1981: Indagine a New York - 2014 - Film - RecensioneTerzo e miglior film di J.C. Chandor. Un elegante crime movie che, pur recuperando la tradizione del genere, mantiene una certa originalità, con una ricchezza di sfumature morali sulle quali è costruito il cuore della narrazione che si avvale tecnicamente di una splendida fotografia e artisticamente di ottime interpretazioni

Il titolo in italiano, 1981: Indagine a New York, appare come la solita, discutibile, infelice scelta di un adattamento fatto seguendo un ragionamento che mette in secondo piano il rispetto dell’originale a vantaggio di tattiche distributive che dovrebbero aumentare l'appeal per il pubblico grazie a una più facile identificazione del genere di film. E se nel genere, quello noir, si può incasellare il terzo lavoro firmato da J.C. Chandor dopo Margin Call e All Is Lost, bisogna però specificare subito che A Most Violent Year (per ricordare il titolo originale) presenta delle ricche sfumature che lo rendono piuttosto originale rispetto alla classica crime story.
La storia è ovviamente ambientata a New York. Nel 1981, anno considerato tra i più criminosi, violenti della storia della città. Abel Morales è un ispano-americano che insieme alla moglie Anna, figlia di un gangster di Brooklyn, gestisce un'azienda di olio combustibile con grande rigore morale, cercando di fare affari onestamente, in maniera pulita. Non manca però d'ambizione e il suo progetto di sviluppo prevede ora l'acquisto, da una famiglia ebrea, di un terreno sul fiume Hudson dove ci sono dei magazzini e dei serbatoi per il deposito del carburante che permetterebbero alla sua attività di avere una posizione di vantaggio rispetto alla concorrenza. L'affare però quando è già arrivato a buon punto rischia di naufragare e far cadere a picco l'azienda di Abel che si ritrova a fare i conti con la violenza crescente a New York: i suoi autisti vengono assaliti da delinquenti e arrivano minacce anche alla sua famiglia. A complicare le cose c'è l'insistenza di un procuratore che indaga sulla contabilità dell’azienda, minacciando di metterla sotto accusa per truffa ed evasione fiscale. Il precipitare della situazione minaccia di distruggere tutto quello che Abel ha costruito cercando di scegliere il percorso più corretto, quello che appare difficile seguire in un mondo sempre più corrotto e violento.
È su questa moralità messa in crisi dalla realtà circostante poggia le fondamenta la solida sceneggiatura di Chandor che trova espressione in una regia attenta, ed efficace nell'indagare i protagonisti e le loro discussioni, e resa ancora più convincente da una stupenda fotografia (firmata da Bradford Young) che con i suoi toni freddi arricchisce di fascino vintage la Grande Mela. Il tutto raccontato, coraggiosamente, con toni sommessi. Senza particolari colpi di scena, senza forti scene violente che uno potrebbe aspettarsi, senza cambi di ritmo se si esclude un bell'inseguimento nella seconda parte del film. Una rappresentazione che rispecchia l'atmosfera scura della storia raccontata da Chandor, capace di restituire perfettamente il clima di tensione che aleggia sin dalle primissime scene. Una tensione prettamente di natura psicologica che arriva allo spettatore attraverso la figura di un uomo che si sforza di essere giusto, corretto, in un mondo che per sopravvivere sembra invece pretendere il contrario. L'inganno, la corruzione, la violenza mostrano le crepe del sogno americano incarnato da Abel Morales: "Mister fucking american dream!" come dice in una delle scene più importanti del film Jessica Chastain che nella parte di Anna disegna un altro grande ruolo nella sua sempre più ricca galleria di personaggi memorabili. Forse anche troppo piccolo lo spazio riservato all'attrice che affianca un Oscar Isaac autore di una prova maiuscola.

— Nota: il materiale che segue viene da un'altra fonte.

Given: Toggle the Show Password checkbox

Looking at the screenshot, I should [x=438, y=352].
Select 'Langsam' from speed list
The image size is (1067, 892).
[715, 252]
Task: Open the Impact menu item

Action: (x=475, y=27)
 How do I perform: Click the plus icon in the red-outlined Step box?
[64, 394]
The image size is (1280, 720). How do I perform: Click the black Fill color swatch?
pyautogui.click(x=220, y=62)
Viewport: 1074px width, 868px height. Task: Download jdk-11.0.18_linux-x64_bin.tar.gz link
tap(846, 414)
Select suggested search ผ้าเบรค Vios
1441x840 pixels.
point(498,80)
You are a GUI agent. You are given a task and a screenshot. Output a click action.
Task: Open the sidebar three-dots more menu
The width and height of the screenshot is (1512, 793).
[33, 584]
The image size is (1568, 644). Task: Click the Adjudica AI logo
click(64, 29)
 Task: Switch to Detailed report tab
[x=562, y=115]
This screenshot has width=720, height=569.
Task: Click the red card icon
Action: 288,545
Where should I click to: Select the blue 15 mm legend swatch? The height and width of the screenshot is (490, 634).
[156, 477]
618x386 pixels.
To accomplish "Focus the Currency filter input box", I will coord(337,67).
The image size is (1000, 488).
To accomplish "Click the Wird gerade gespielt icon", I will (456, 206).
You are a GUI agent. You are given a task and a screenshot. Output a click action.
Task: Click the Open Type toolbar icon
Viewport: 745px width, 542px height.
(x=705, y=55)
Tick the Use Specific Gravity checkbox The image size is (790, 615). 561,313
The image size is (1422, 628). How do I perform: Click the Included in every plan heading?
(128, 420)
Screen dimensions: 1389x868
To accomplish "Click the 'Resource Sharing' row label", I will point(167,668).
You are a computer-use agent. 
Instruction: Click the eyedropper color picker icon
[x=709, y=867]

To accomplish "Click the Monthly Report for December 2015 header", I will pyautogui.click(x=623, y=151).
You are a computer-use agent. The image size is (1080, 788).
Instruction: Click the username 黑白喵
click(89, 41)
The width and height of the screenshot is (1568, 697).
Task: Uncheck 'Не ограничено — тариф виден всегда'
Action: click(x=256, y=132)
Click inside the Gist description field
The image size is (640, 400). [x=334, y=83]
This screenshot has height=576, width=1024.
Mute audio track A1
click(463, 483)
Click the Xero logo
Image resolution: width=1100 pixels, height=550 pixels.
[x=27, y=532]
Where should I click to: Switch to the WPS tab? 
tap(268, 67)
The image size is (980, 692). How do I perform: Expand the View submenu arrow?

Passate le due ore, sullo scorrere dei titoli di coda, la sensazione che lascia il film è subito quella di aver visto un'opera compiuta, senza punti deboli, un crime movie elegante e convincente che, pur recuperando la tradizione del genere, mantiene una certa originalità. Con una ricchezza di sfumature morali sulle quali è costruito il cuore della narrazione che si avvale tecnicamente di una splendida fotografia e artisticamente di ottime interpretazioni.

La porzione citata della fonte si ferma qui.